● Task requirements
Would you print the records below word for word, without the pictures?
══════════
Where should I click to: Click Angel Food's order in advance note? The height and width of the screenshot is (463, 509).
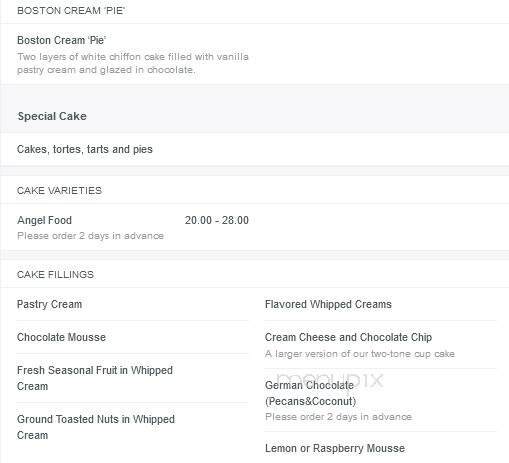[90, 236]
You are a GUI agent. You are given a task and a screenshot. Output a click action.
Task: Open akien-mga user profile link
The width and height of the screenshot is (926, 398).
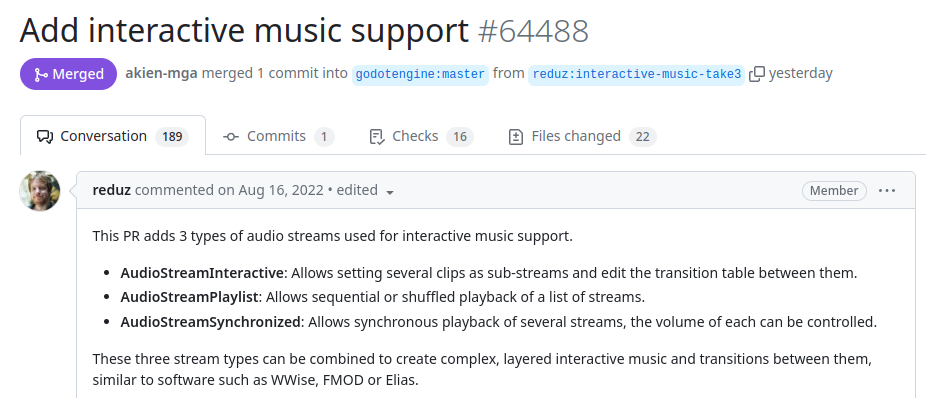click(x=161, y=73)
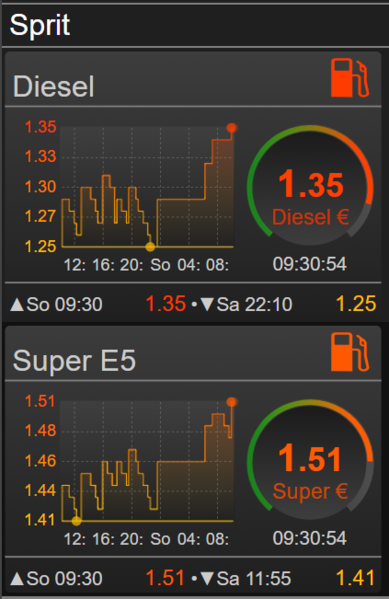Click the Diesel fuel pump icon
This screenshot has height=599, width=389.
tap(350, 78)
══════════
● Problem solution
Where should I click to: Click Angel Food's order in advance note? The height and width of the screenshot is (463, 509).
[90, 236]
You are a GUI agent. You are given a task and a screenshot. Output a click action.
Task: Open akien-mga user profile link
The width and height of the screenshot is (926, 398).
click(x=161, y=73)
Click the Diesel fuel pump icon
This screenshot has height=599, width=389.
tap(350, 78)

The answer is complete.